Hemos pasado los últimos días
de agosto visitando a unos familiares. Como de costumbre, nos hemos alojado en
su casa pero esta vez el entrañable matrimonio que nos agasajaba con su franca
hospitalidad y su cariño no ha salido a recibirnos. Pepe murió hace un año y Lola
ha abandonado el hogar de toda su vida para instalarse en casa de las hijas.
Desde hace un tiempo ya no puede valerse por sí misma y está sufriendo lagunas
en la memoria, cada vez más evidentes, que la hacen incurrir en discursos
repetitivos e incoherentes.
Ha sido extraño recorrer la
casa vacía y silenciosa, observados desde estanterías y aparadores por los rostros
mudos de una vida en retirada. Pero de entre toda esa intimidad que parecíamos
vulnerar con nuestra presencia, la que me hizo sentir mayor aflicción fue la de
descubrir los libros que formaban la pequeña biblioteca de Lola. Con una
formación académica básica, la educación literaria de Lola la han ido
conformando sus hijas y sobrinas a lo largo del tiempo, hasta convertirla en
una lectora constante y leal a los libros. Había visto esos mismos libros en
los anaqueles del salón o en otras habitaciones de la casa durante nuestras
anteriores visitas, pero aquellos que ahora me llamaban la atención eran unos
tomos que permanecían aún sin estrenar, envueltos con esos forros de plástico
con que hoy se vende la literatura y que Muñoz Molina, denunciando la actitud
mercantilista de las editoriales, comparaba con embalajes de sándwiches de
jamón y queso. A mí la amarga reticencia de Muñoz Molina, que también comparto,
me sugirió sin embargo, en aquella casa vacía de Lola, otra triste
circunstancia: la de los libros que aguardaban en vano su turno, la de las
lecturas que Lola ya no iba a poder realizar.

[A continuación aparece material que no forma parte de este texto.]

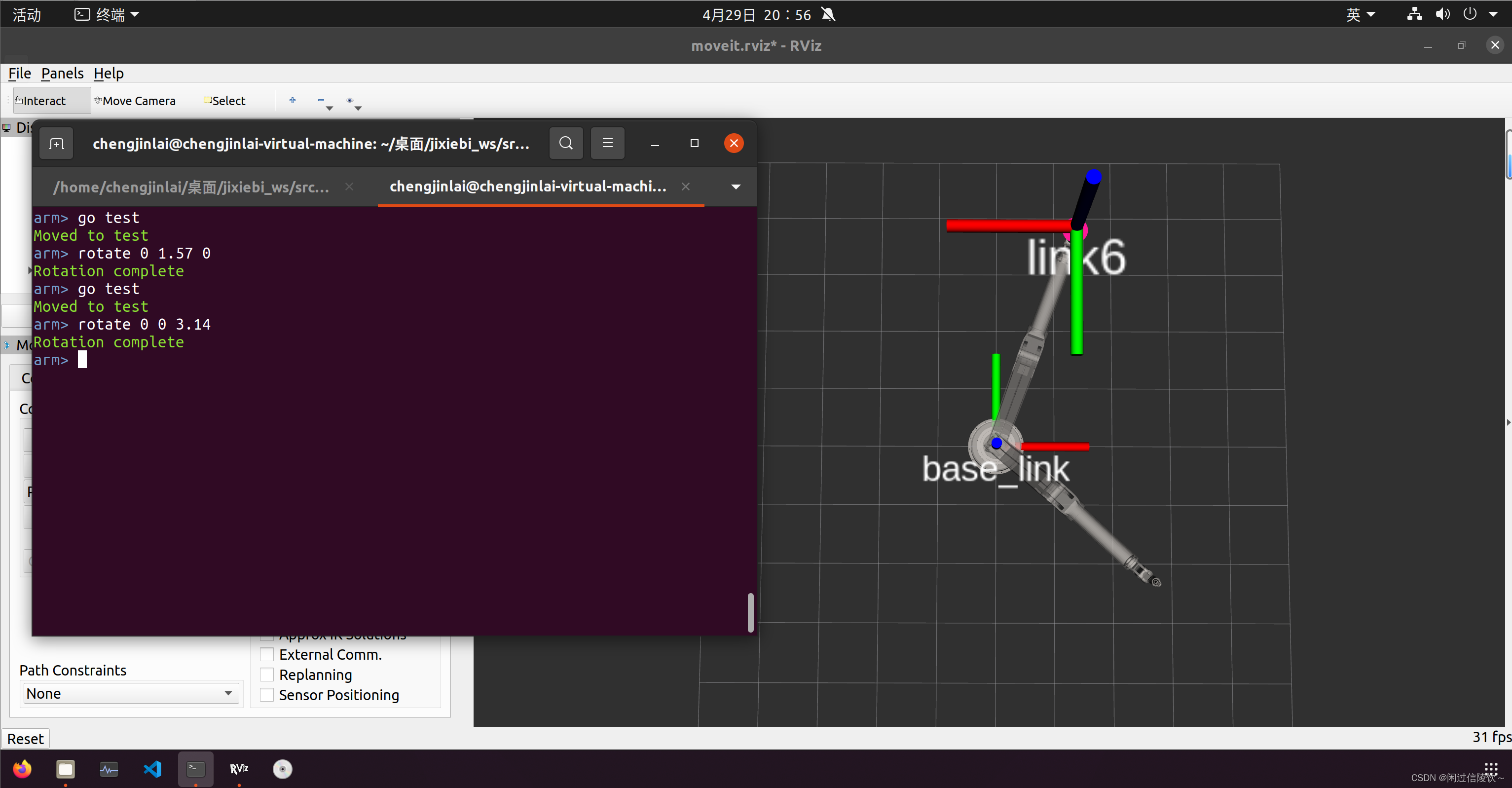Click the new terminal tab icon
The image size is (1512, 788).
click(56, 143)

Quizás pocas cosas calibren
con mayor simbolismo el peso de la intimidad de una persona que su biblioteca.
Los libros, que han sido sujetados por las manos de alguien durante el sagrado
espacio de su esparcimiento privado; que han acompañado su respiración
acompasada o el bisbiseo de la lectura; que han velado el sueño de quien ha sido vencido por la tibieza sedante de las páginas; que han acogido el
improvisado punto de libro con la fotografía de un hijo o de un nieto; los
libros, decimos, son uno de los máximos exponentes de la cotidianidad de un
hogar. Lo que es una anomalía son esos libros sellados por ese plástico
aséptico, como neonatos ya cadáveres, cuyas palabras, destinadas a las horas
felices del recreo de Lola, nacieron abortadas porque su destinataria ha
olvidado la forma de descodificarlas. Porque Lola ha olvidado cómo se hacía
aquello que antes se imponía como un automatismo natural al posar los ojos
sobre una página. Porque Lola se ha olvidado de leer.
Hemos visitado a Lola en casa
de sus hijas. Con dificultad, reconoce los rostros, se emociona y entabla
pequeñas conversaciones sencillas que pronto se entelan en su mente. En sus
ojos permanece, sin embargo, aquel atisbo de lucidez e inteligencia, que sería
el mismo que adoptaría al leer sus libros queridos. Cuando Lola ya no entienda
el mundo en el que vive, junto a los vagos recuerdos de una vida que fue,
quizás los pasajes de sus antiguas lecturas la aborden para entretenerla en
su cautiverio. Y entonces tal vez Lola, que se ha olvidado de leer, continúe
leyendo aquel libro que ya solo ella entiende.